Was ist Shiatsu?

Gesundheit am Arbeitsplatz – so oft man über dieses Thema spricht und schreibt, so vielseitig bleibt es doch. Nicht nur die Work-Life-Balance oder genügend Schlaf sind wichtig, oft sind auch weitere Maßnahmen notwendig. Hier entsteht eine Problematik: Die Individualität des Einzelnen. Was bei dem Ersten hilft, ist bei dem Mitarbeiter absolut kontraproduktiv. Nicht jeder findet Gefallen an dem Fitnessstudio, für den nächsten ist der Saunagang unangenehm.

Heute wollen wir euch jedoch eine spezielle Art der Massage zeigen, welche bei professionellen Masseuren Blockaden in unserem Körper lösen und damit unsere eingeschränkte Arbeitsunfähigkeit überwindet. Laut Umfragen sind nämlich etwa 1,1 Millionen Arbeitnehmer in der Schweiz von gesundheitlichen Problemen geplagt. Da der prozentuale Anteil der Angestellten im Dienstleistungssektor mit Abstand am höchsten ist, sind Verspannungen, Rückenprobleme oder Haltungsbeschwerden zuhauf vorhanden.

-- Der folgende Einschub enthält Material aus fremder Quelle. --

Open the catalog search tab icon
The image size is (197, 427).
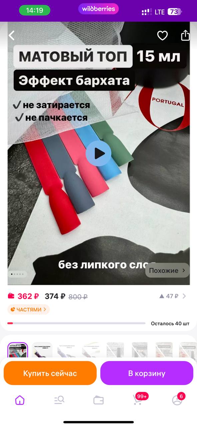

Nun also zu unserer Massageform: Shiatsu hat seinen Ursprung in Japan und wird aus den japanischen Wörtern für „Finger“ und „Druck“ zusammengesetzt, was maßgeblich für die Art der Therapie ist. Dazu jedoch später mehr. Bereits seit 1500 Jahren besteht diese Form der Massage, erreichte aber erst im letzten Jahrhundert ihre finale Form. Die Ausbreitung in Europa erfolge schon früher, ist aber auch heute noch in vollem Gange.

Shiatsu: Wie wirkt es auf uns und unseren Körper?

Grundlage des Shiatsu sind die Körperpunkte. Dies sind sozusagen Knotenpunkte des Energieflusses in unserem Körper. Auch in der Akupunktur oder bei der Thai-Massage sind diese speziellen Stellen sehr bedeutungsvoll. Sie sind nämlich verantwortlich für den Energiefluss in unserem Körper. Wenn hier nun eine Stauung unserer Energie auftritt, wird unser Körper nicht mehr richtig versorgt und gerät in ein Ungleichgewicht.

Das Shiatsu fokussiert sich auf diese Punkte. Indem man durch gezielte Massage diese Stellen entblockt, soll der Körper wieder in sich funktionieren. Beispielsweise die Kräfte der Selbstheilung wird damit angeregt. Zudem werden Nerven innerhalb unseres Körpers stimuliert und berührt. Dies kann zu einer Beruhigung führen, oder auch das Gegenteil zur Folge haben.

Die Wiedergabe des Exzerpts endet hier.